Estimated Delivery: January 2021
Estimated Delivery: February 2021
|Name||Abomination: The Heir of Frankenstein (2019)|
|BGG Rank||933 [7.50]|
|Artist(s)||Mikhail Palamarchuk and Tony Sart|
|Publisher(s)||Plaid Hat Games, ADC Blackfire Entertainment, Corax Games and Rebel Sp. z o.o.|
|Mechanism(s)||Dice Rolling, Events, Narrative Choice / Paragraph, Set Collection, Storytelling, Variable Player Powers, Worker Placement and Worker Placement, Different Worker Types|
- Sean – winner
- When taking the graveyard or morgue actions in Paris, you may choose any number of cards drawn (0-x). The first few rounds, we only chose one card to collect resources from, and discarded the others.
About the game
Abomination: The Heir of Frankenstein is a worker placement game set in Paris 20 years after the events of Mary Shelley’s Frankenstein. The game is very thematic. A player’s “workers” are scientists and assistants. Most of the game is spent collecting “resources” players use to work towards assembling a creature and attempting to bring it to life. The resources needed for this macabre task are muscle, organs, bone, and blood (as a gruesome “wild” resource, players can substitute animal parts which results in fewer points). Players will also need to purchase and charge leyden jars that are used to roll dice that can bring body parts to life or damage your creature. One interesting aspect of the game are the 3 dials at the bottom of each player board, representing your character’s Humanity, Reputation, and Expertise; all 3 earn points at games end. Reputation will eventually attract new scientists and assistants to your cause (more actions), and Expertise is needed to assemble more difficult body parts, but the Humanity dial is much more interesting. Players need to carefully consider various methods for acquiring parts for their creature lest they themselves become a monster. There are a variety of event and encounter cards used to enhance the narrative during the game and slightly alter game play each round. Abomination is a neat new twist on basic worker placement. If you’ve played other worker placement games, it’s pretty easy to learn to play. It’s 2-4 players, and suggested play time is 90-180 minutes.

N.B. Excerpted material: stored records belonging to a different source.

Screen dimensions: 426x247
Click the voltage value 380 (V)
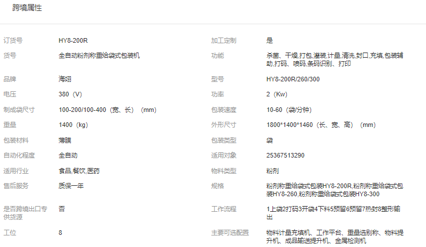pos(70,94)
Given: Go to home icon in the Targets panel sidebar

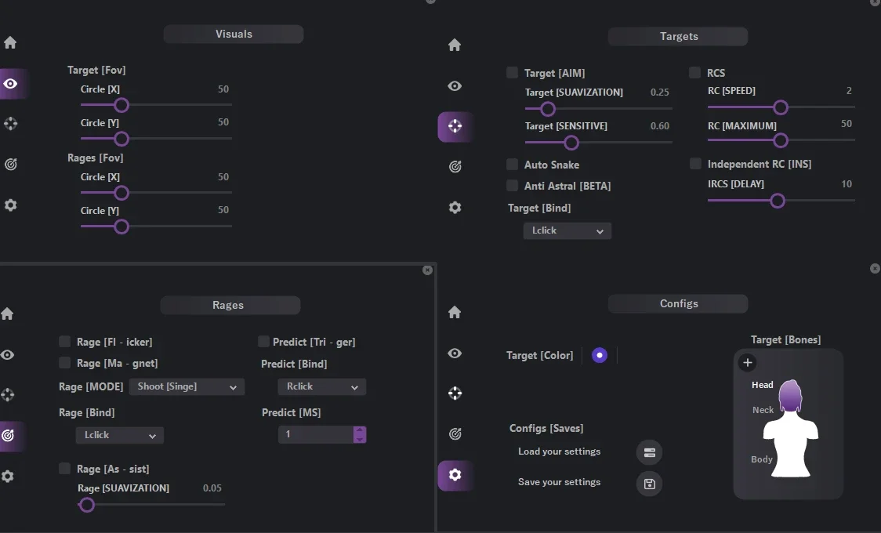Looking at the screenshot, I should pyautogui.click(x=455, y=45).
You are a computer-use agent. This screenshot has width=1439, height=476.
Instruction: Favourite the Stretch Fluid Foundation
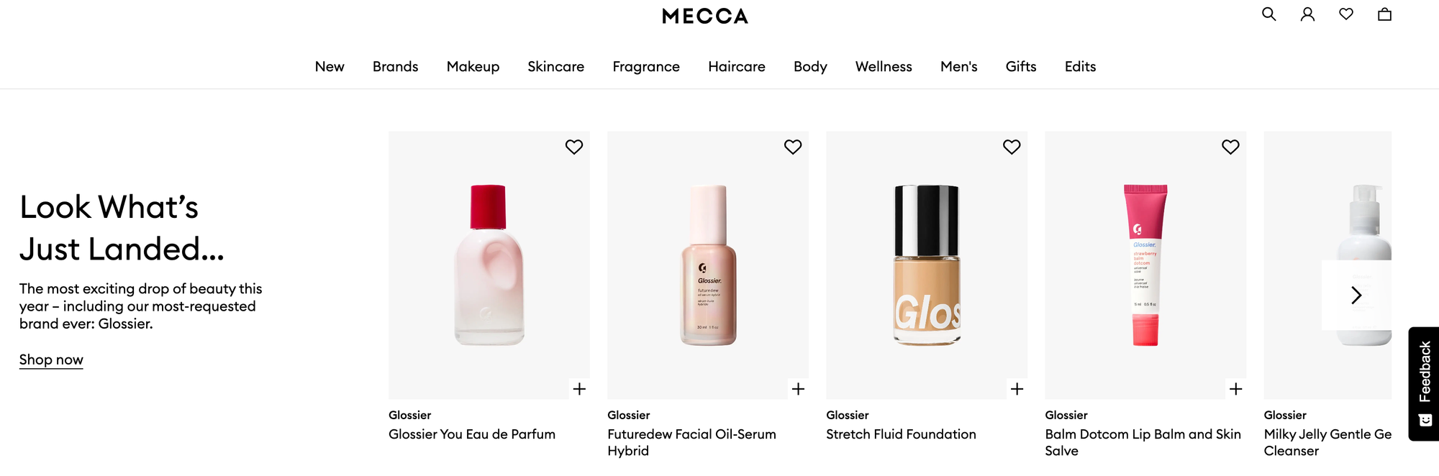pos(1011,146)
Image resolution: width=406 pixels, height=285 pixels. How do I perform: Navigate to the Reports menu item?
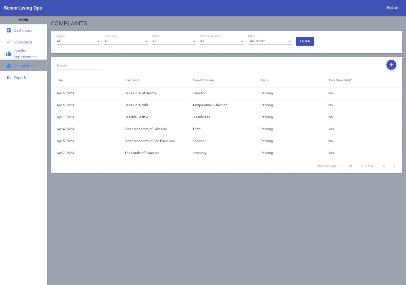pyautogui.click(x=20, y=77)
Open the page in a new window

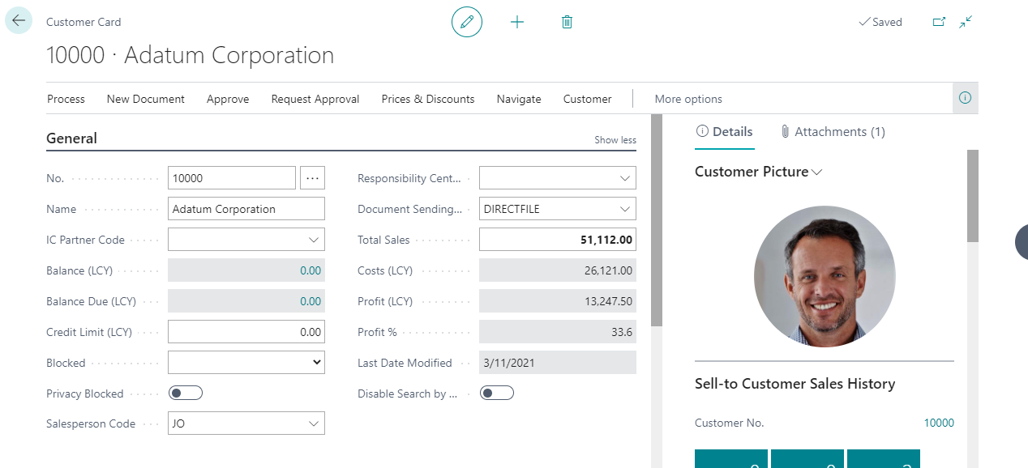(938, 22)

Abomination: The Heir of Frankenstein is a great addition to our library. The game is oozing (see what I did there?) with theme and atmosphere, and managing the dials was a neat puzzle to solve at times. Like many worker placement games, it can take several turns to build momentum, and late rounds can feel full of “filler” actions, but that may have been because we played with only 2 players. Katey and I really enjoyed Abomination, and we’re looking forward to trying it again, with different characters and/or additional players. Until next time!
|Name||On Mars (2020)|
|BGG Rank||50 [8.23]|
|Publisher(s)||Eagle-Gryphon Games, Angry Lion Games, Arclight Games, Delta Vision Publishing, Giochix.it, hobbity.eu, Korea Boardgames Co., Ltd., Lavka Games, Maldito Games, Mosaico Jogos, Skellig Games, TLAMA games and YOKA Games|
|Mechanism(s)||Closed Drafting, Contracts, Delayed Purchase, End Game Bonuses, Hand Management, Hexagon Grid, Income, Movement Points, Moving Multiple Units, Set Collection, Solo / Solitaire Game, Tech Trees / Tech Tracks, Tile Placement, Variable Phase Order and Worker Placement|
- Mark – Winner
Rules we Missed
- Building complexes using executive actions on blueprint cards: The corresponding tech must exist on someone’s board in order to build or increase the size of a complex. If the existing tech’s level is toolow to build a complex of the desired size, you can boost it by sending colonists to the working area.
- If you develop only 1 tile twice, treat each of the movements separately.
- If you gain a discovery or research tile, resolve it immediately by paying any associated cost, then place it in your play area (put Discovery tiles face down).
- When 2 players have the appropriate tech tile, the player who uses the tile chooses who gets the benefit
- If a tech tile is used twice on the same turn, the owner gets two oxygen
Like all of Vital Lacerda’s games, this game has a learning curve. The rules take a while to learn, but they all make sense and seem logical as play progresses. This is a long game but turns can be quick, since you can take one action and one executive action each turn That said, the best turns are ones that can string multiple actions together by moving tech tiles or completing your personal goal. As someone who also likes The Gallerist, I would recommend this game.